*Work task*.
For each line below, print it again exactly as shown.

(Collected data)
━━━━
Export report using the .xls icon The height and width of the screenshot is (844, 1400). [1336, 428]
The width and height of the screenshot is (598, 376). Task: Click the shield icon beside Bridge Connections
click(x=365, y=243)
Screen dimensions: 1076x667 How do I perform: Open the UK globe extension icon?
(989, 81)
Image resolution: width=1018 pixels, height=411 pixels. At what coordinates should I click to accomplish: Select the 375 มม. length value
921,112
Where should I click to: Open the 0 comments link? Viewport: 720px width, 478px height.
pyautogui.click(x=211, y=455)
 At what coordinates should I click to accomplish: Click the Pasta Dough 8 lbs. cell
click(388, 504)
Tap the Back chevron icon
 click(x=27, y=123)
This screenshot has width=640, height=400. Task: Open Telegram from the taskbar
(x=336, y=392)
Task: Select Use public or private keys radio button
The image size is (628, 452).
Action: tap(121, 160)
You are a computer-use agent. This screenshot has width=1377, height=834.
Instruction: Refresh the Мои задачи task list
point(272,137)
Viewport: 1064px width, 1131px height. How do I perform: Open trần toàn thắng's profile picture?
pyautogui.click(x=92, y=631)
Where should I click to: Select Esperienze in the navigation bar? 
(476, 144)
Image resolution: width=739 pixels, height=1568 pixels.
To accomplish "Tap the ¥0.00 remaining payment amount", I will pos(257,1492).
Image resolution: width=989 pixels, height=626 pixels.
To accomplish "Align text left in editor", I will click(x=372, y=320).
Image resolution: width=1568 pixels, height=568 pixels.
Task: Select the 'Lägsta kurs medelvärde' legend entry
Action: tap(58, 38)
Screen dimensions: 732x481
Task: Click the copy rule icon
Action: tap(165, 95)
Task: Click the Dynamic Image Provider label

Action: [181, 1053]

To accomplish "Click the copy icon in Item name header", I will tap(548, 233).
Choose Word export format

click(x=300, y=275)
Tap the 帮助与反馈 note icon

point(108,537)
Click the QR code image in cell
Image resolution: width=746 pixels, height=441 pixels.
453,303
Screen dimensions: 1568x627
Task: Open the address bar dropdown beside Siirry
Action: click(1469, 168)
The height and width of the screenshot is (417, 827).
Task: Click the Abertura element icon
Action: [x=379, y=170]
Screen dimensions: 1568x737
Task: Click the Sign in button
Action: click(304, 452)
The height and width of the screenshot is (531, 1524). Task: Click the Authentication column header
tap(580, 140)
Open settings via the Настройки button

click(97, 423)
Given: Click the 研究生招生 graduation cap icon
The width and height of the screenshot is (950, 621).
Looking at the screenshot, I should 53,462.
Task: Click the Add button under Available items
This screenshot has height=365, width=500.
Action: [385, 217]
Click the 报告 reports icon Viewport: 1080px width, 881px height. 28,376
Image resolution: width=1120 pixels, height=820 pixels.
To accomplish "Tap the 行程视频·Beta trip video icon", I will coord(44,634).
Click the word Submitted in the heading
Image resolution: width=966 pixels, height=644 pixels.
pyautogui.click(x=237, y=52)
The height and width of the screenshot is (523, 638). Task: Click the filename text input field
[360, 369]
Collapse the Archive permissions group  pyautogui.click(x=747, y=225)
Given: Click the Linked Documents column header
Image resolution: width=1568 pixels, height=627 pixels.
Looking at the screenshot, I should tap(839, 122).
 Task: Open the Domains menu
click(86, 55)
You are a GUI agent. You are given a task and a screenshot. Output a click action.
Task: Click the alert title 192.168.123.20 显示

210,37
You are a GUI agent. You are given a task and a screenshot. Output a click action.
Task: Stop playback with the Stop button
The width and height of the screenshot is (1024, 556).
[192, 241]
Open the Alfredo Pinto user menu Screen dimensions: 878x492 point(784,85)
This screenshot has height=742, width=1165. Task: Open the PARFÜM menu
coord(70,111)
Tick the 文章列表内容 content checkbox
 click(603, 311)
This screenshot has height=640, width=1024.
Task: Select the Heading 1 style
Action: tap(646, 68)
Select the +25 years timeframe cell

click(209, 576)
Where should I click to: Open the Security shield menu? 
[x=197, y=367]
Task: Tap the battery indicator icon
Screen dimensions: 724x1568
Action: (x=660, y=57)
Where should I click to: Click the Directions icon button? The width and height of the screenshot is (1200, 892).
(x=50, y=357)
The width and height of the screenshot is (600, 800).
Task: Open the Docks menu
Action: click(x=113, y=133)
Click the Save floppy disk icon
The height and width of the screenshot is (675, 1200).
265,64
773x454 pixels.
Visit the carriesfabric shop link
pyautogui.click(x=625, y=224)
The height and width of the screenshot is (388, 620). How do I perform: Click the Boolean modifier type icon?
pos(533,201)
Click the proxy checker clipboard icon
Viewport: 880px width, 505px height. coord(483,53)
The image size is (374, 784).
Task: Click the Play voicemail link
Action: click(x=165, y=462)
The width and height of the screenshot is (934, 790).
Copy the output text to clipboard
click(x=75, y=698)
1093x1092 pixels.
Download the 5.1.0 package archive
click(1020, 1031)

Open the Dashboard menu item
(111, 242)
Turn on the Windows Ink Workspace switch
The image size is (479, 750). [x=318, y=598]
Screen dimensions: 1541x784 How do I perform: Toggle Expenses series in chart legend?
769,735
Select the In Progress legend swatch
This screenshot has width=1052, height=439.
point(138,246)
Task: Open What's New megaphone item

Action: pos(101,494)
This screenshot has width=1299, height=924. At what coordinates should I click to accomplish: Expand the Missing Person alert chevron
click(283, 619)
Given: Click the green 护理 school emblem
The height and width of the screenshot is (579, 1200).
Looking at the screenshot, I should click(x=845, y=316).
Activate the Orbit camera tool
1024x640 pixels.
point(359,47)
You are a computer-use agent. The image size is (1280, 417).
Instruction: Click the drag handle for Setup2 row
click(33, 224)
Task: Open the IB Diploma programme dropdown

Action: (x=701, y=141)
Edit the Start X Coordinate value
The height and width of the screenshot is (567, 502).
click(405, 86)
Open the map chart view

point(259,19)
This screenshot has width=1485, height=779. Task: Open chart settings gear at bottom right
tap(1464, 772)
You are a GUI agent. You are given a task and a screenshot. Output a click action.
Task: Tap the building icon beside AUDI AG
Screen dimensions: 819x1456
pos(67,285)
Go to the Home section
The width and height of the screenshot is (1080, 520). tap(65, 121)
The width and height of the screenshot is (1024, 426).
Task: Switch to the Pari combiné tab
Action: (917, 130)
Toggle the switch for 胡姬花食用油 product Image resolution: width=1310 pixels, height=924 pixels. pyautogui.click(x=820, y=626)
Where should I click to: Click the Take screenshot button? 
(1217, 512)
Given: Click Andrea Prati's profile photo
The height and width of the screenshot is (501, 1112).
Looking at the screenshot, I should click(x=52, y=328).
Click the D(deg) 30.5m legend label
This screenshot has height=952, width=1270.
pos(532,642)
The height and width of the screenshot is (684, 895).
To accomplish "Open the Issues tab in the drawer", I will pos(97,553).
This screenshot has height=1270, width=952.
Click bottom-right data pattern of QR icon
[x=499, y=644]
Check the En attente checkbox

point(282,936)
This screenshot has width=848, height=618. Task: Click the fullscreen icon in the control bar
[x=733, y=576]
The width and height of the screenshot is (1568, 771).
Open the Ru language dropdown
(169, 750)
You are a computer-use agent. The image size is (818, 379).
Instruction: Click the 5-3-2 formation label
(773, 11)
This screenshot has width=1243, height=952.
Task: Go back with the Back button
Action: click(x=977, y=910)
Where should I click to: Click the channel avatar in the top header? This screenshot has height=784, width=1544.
━━━━
*Exercise solution*.
Export report using the .xls icon The height and width of the screenshot is (844, 1400). [1336, 428]
The width and height of the screenshot is (598, 376). Task: Click the shield icon beside Bridge Connections
click(x=365, y=243)
Screen dimensions: 1076x667 How do I perform: Open the UK globe extension icon?
(989, 81)
Image resolution: width=1018 pixels, height=411 pixels. At what coordinates should I click to accomplish: Select the 375 มม. length value
921,112
Where should I click to: Open the 0 comments link? Viewport: 720px width, 478px height.
pyautogui.click(x=211, y=455)
 At what coordinates should I click to accomplish: Click the Pasta Dough 8 lbs. cell
click(388, 504)
Tap the Back chevron icon
 click(x=27, y=123)
This screenshot has width=640, height=400. Task: Open Telegram from the taskbar
(x=336, y=392)
Task: Select Use public or private keys radio button
The image size is (628, 452).
Action: tap(121, 160)
You are a computer-use agent. This screenshot has width=1377, height=834.
Instruction: Refresh the Мои задачи task list
point(272,137)
Viewport: 1064px width, 1131px height. How do I perform: Open trần toàn thắng's profile picture?
pyautogui.click(x=92, y=631)
Where should I click to: Select Esperienze in the navigation bar? 
(476, 144)
Image resolution: width=739 pixels, height=1568 pixels.
To accomplish "Tap the ¥0.00 remaining payment amount", I will pos(257,1492).
Image resolution: width=989 pixels, height=626 pixels.
To accomplish "Align text left in editor", I will click(x=372, y=320).
Image resolution: width=1568 pixels, height=568 pixels.
Task: Select the 'Lägsta kurs medelvärde' legend entry
Action: tap(58, 38)
Screen dimensions: 732x481
Task: Click the copy rule icon
Action: tap(165, 95)
Task: Click the Dynamic Image Provider label

Action: [181, 1053]

To accomplish "Click the copy icon in Item name header", I will tap(548, 233).
Choose Word export format

click(x=300, y=275)
Tap the 帮助与反馈 note icon

point(108,537)
Click the QR code image in cell
Image resolution: width=746 pixels, height=441 pixels.
453,303
Screen dimensions: 1568x627
Task: Open the address bar dropdown beside Siirry
Action: click(1469, 168)
The height and width of the screenshot is (417, 827).
Task: Click the Abertura element icon
Action: [x=379, y=170]
Screen dimensions: 1568x737
Task: Click the Sign in button
Action: click(304, 452)
The height and width of the screenshot is (531, 1524). Task: Click the Authentication column header
tap(580, 140)
Open settings via the Настройки button

click(97, 423)
Given: Click the 研究生招生 graduation cap icon
The width and height of the screenshot is (950, 621).
Looking at the screenshot, I should 53,462.
Task: Click the Add button under Available items
This screenshot has height=365, width=500.
Action: [385, 217]
Click the 报告 reports icon Viewport: 1080px width, 881px height. 28,376
Image resolution: width=1120 pixels, height=820 pixels.
To accomplish "Tap the 行程视频·Beta trip video icon", I will coord(44,634).
Click the word Submitted in the heading
Image resolution: width=966 pixels, height=644 pixels.
pyautogui.click(x=237, y=52)
The height and width of the screenshot is (523, 638). Task: Click the filename text input field
[360, 369]
Collapse the Archive permissions group  pyautogui.click(x=747, y=225)
Given: Click the Linked Documents column header
Image resolution: width=1568 pixels, height=627 pixels.
Looking at the screenshot, I should tap(839, 122).
 Task: Open the Domains menu
click(86, 55)
You are a GUI agent. You are given a task and a screenshot. Output a click action.
Task: Click the alert title 192.168.123.20 显示

210,37
You are a GUI agent. You are given a task and a screenshot. Output a click action.
Task: Stop playback with the Stop button
The width and height of the screenshot is (1024, 556).
[192, 241]
Open the Alfredo Pinto user menu Screen dimensions: 878x492 point(784,85)
This screenshot has height=742, width=1165. Task: Open the PARFÜM menu
coord(70,111)
Tick the 文章列表内容 content checkbox
 click(603, 311)
This screenshot has height=640, width=1024.
Task: Select the Heading 1 style
Action: tap(646, 68)
Select the +25 years timeframe cell

click(209, 576)
Where should I click to: Open the Security shield menu? 
[x=197, y=367]
Task: Tap the battery indicator icon
Screen dimensions: 724x1568
Action: (x=660, y=57)
Where should I click to: Click the Directions icon button? The width and height of the screenshot is (1200, 892).
(x=50, y=357)
The width and height of the screenshot is (600, 800).
Task: Open the Docks menu
Action: click(x=113, y=133)
Click the Save floppy disk icon
The height and width of the screenshot is (675, 1200).
265,64
773x454 pixels.
Visit the carriesfabric shop link
pyautogui.click(x=625, y=224)
The height and width of the screenshot is (388, 620). How do I perform: Click the Boolean modifier type icon?
pos(533,201)
Click the proxy checker clipboard icon
Viewport: 880px width, 505px height. coord(483,53)
The image size is (374, 784).
Task: Click the Play voicemail link
Action: click(x=165, y=462)
The width and height of the screenshot is (934, 790).
Copy the output text to clipboard
click(x=75, y=698)
1093x1092 pixels.
Download the 5.1.0 package archive
click(1020, 1031)

Open the Dashboard menu item
(111, 242)
Turn on the Windows Ink Workspace switch
The image size is (479, 750). [x=318, y=598]
Screen dimensions: 1541x784 How do I perform: Toggle Expenses series in chart legend?
769,735
Select the In Progress legend swatch
This screenshot has width=1052, height=439.
point(138,246)
Task: Open What's New megaphone item

Action: pos(101,494)
This screenshot has width=1299, height=924. At what coordinates should I click to accomplish: Expand the Missing Person alert chevron
click(283, 619)
Given: Click the green 护理 school emblem
The height and width of the screenshot is (579, 1200).
Looking at the screenshot, I should click(x=845, y=316).
Activate the Orbit camera tool
1024x640 pixels.
point(359,47)
You are a computer-use agent. The image size is (1280, 417).
Instruction: Click the drag handle for Setup2 row
click(33, 224)
Task: Open the IB Diploma programme dropdown

Action: (x=701, y=141)
Edit the Start X Coordinate value
The height and width of the screenshot is (567, 502).
click(405, 86)
Open the map chart view

point(259,19)
This screenshot has width=1485, height=779. Task: Open chart settings gear at bottom right
tap(1464, 772)
You are a GUI agent. You are given a task and a screenshot. Output a click action.
Task: Tap the building icon beside AUDI AG
Screen dimensions: 819x1456
pos(67,285)
Go to the Home section
The width and height of the screenshot is (1080, 520). tap(65, 121)
The width and height of the screenshot is (1024, 426).
Task: Switch to the Pari combiné tab
Action: (917, 130)
Toggle the switch for 胡姬花食用油 product Image resolution: width=1310 pixels, height=924 pixels. pyautogui.click(x=820, y=626)
Where should I click to: Click the Take screenshot button? 
(1217, 512)
Given: Click Andrea Prati's profile photo
The height and width of the screenshot is (501, 1112).
Looking at the screenshot, I should click(x=52, y=328).
Click the D(deg) 30.5m legend label
This screenshot has height=952, width=1270.
pos(532,642)
The height and width of the screenshot is (684, 895).
To accomplish "Open the Issues tab in the drawer", I will pos(97,553).
This screenshot has height=1270, width=952.
Click bottom-right data pattern of QR icon
[x=499, y=644]
Check the En attente checkbox

point(282,936)
This screenshot has width=848, height=618. Task: Click the fullscreen icon in the control bar
[x=733, y=576]
The width and height of the screenshot is (1568, 771).
Open the Ru language dropdown
(169, 750)
You are a computer-use agent. The image size is (818, 379).
Instruction: Click the 5-3-2 formation label
(773, 11)
This screenshot has width=1243, height=952.
Task: Go back with the Back button
Action: click(x=977, y=910)
Where should I click to: Click the channel avatar in the top header? This screenshot has height=784, width=1544.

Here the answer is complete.